__Material supplied__:
▬▬▬

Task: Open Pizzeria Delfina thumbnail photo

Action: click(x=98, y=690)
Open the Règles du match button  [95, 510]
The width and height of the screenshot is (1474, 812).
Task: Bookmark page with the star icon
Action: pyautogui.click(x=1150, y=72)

▬▬▬

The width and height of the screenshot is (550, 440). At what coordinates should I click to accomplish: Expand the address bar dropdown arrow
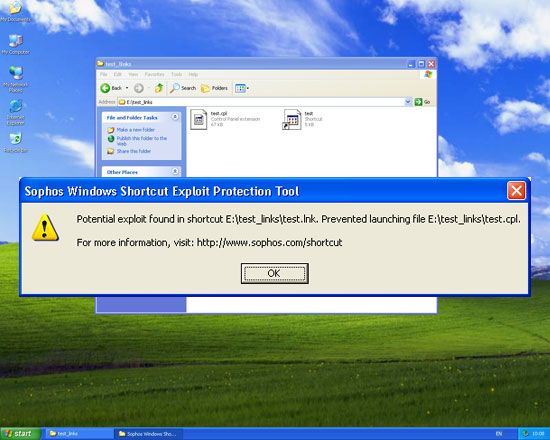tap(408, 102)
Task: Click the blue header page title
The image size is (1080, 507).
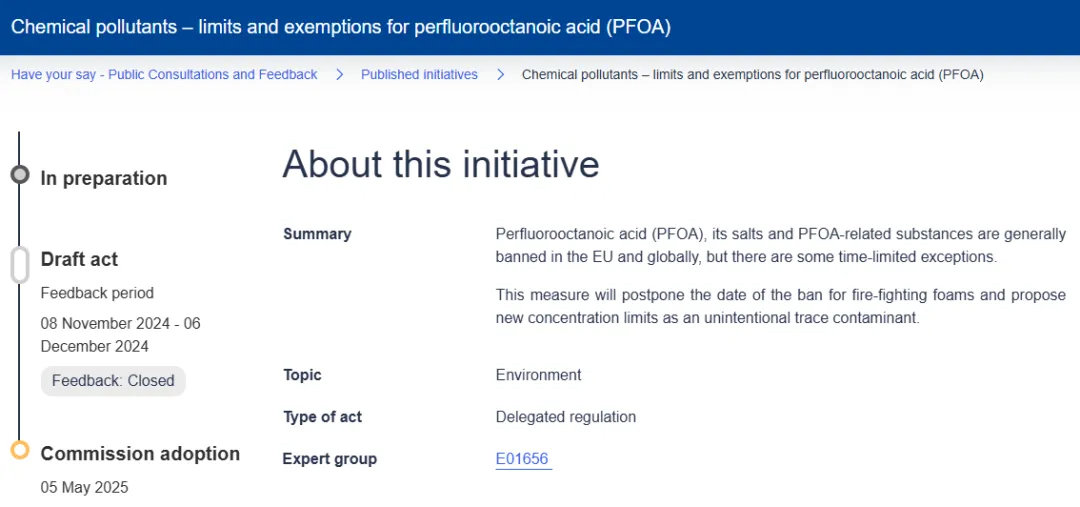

▬▬▬

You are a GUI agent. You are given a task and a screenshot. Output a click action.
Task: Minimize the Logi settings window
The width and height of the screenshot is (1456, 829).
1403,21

▬▬▬

__Your goal__: Rewrite the lines from the one containing "Task: Click the blue header page title" through the one containing "The image size is (1080, 507).", inclusive, as a JSON list of strings with one string per line, leaving out any blank lines.

__Answer to the problem__:
[
  "Task: Click the blue header page title",
  "The image size is (1080, 507)."
]